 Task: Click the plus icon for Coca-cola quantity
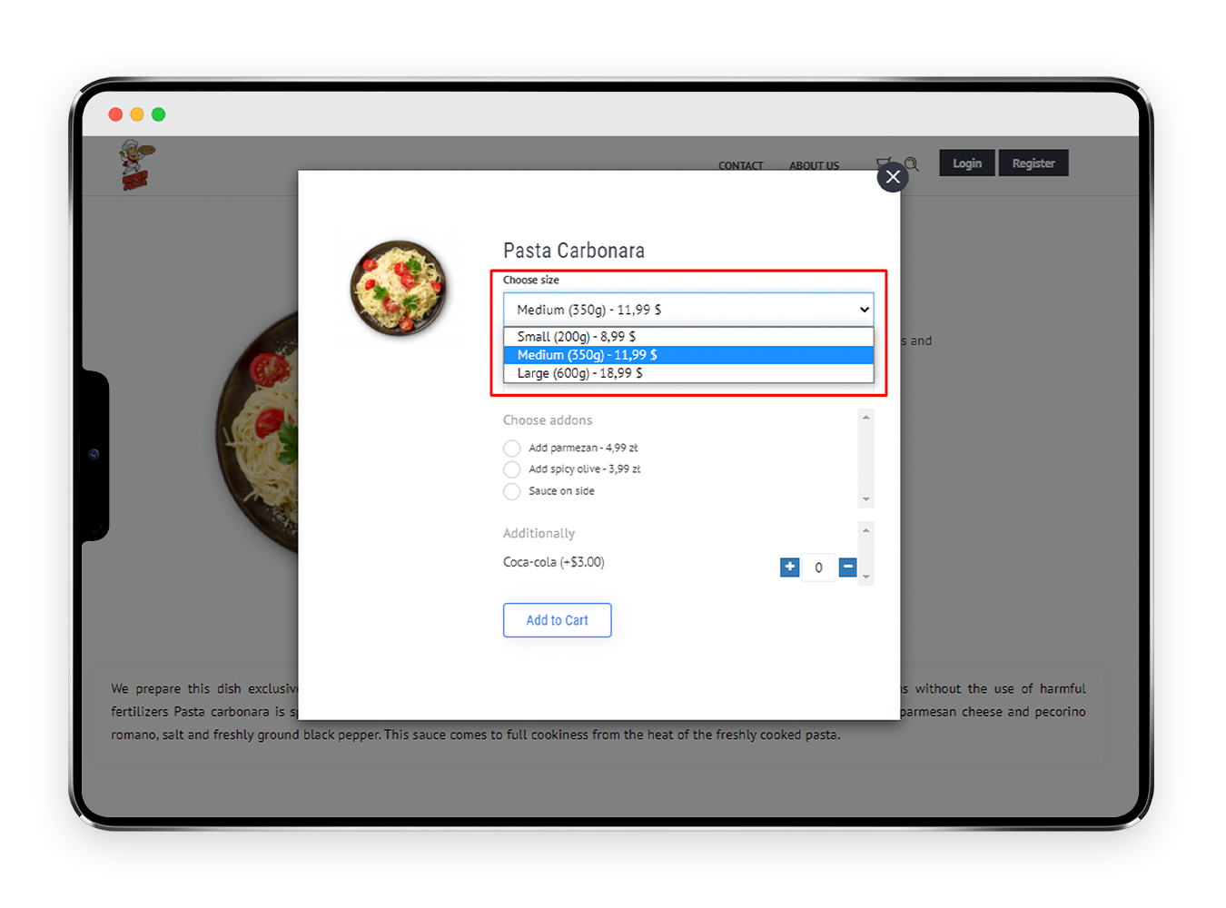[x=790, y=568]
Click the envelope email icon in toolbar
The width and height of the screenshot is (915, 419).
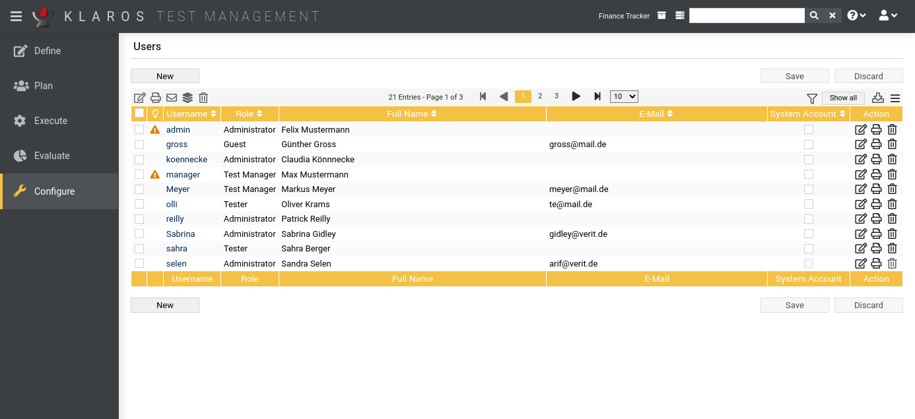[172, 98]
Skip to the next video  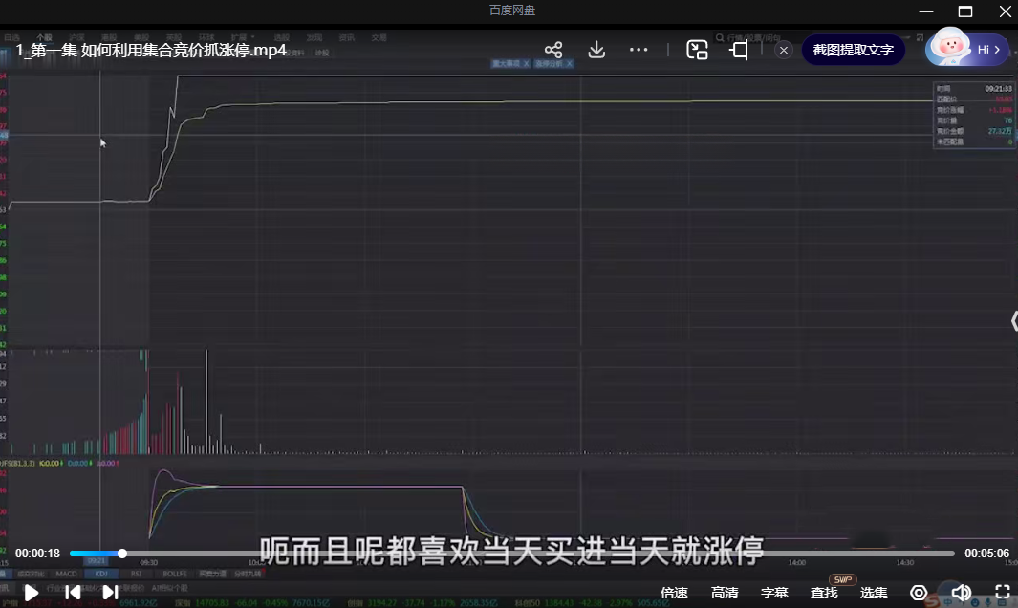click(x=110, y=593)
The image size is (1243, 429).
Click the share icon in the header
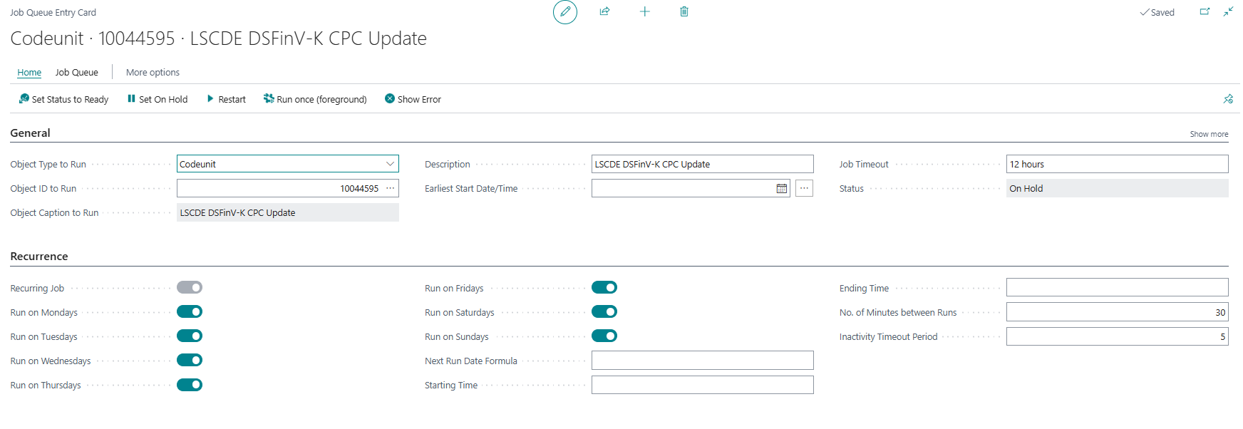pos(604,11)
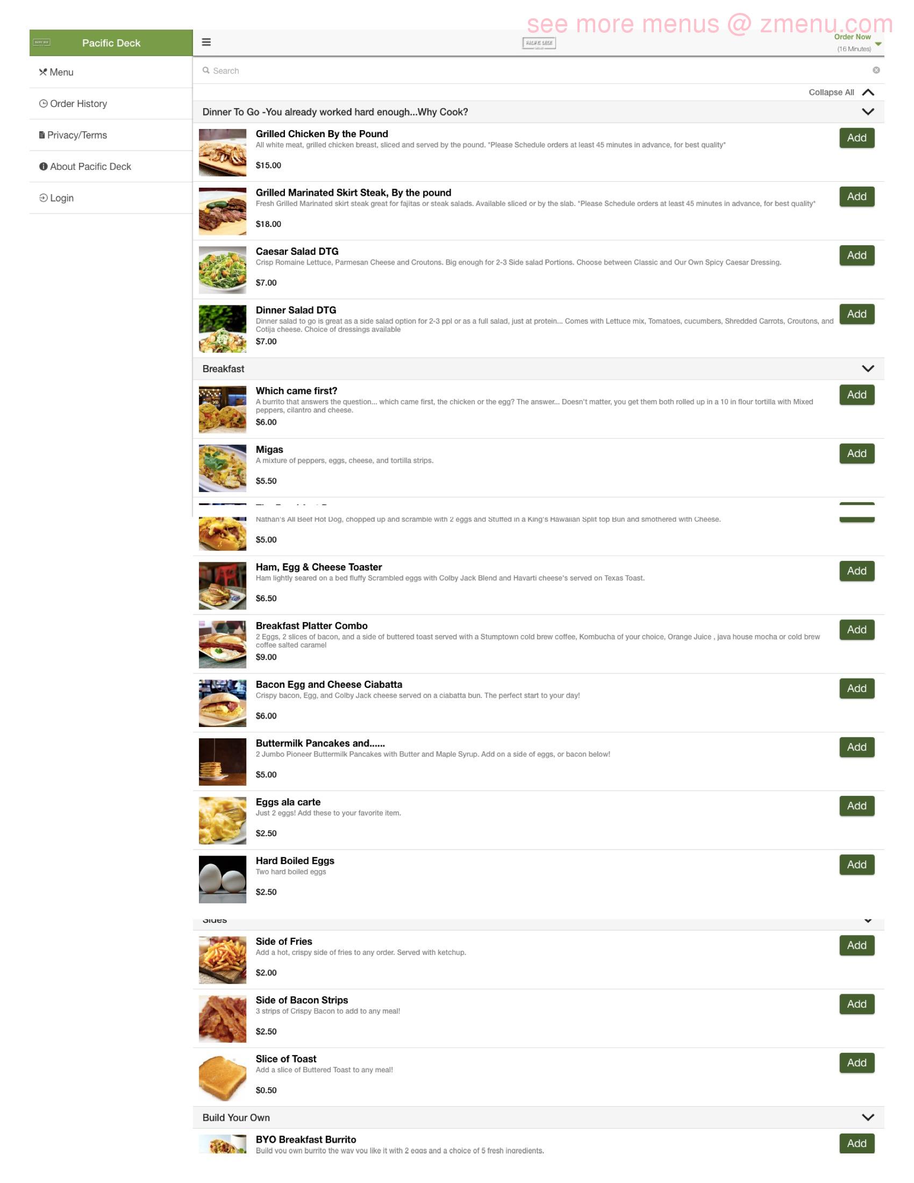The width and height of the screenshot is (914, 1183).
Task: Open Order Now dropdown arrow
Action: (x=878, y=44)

◇ ◇ ◇ ◇ ◇ ◇ ◇

EXERCISE PROMPT:
Repeat exactly the lines in the entries from the one containing "The image size is (1243, 429)." to the final line, inclusive, and nothing beyond them; skip pictures.

ANSWER TO THE EXERCISE:
The image size is (1243, 429).
Click the share icon in the header
pos(604,11)
The width and height of the screenshot is (914, 1183).
Task: Open Order Now dropdown arrow
Action: (x=878, y=44)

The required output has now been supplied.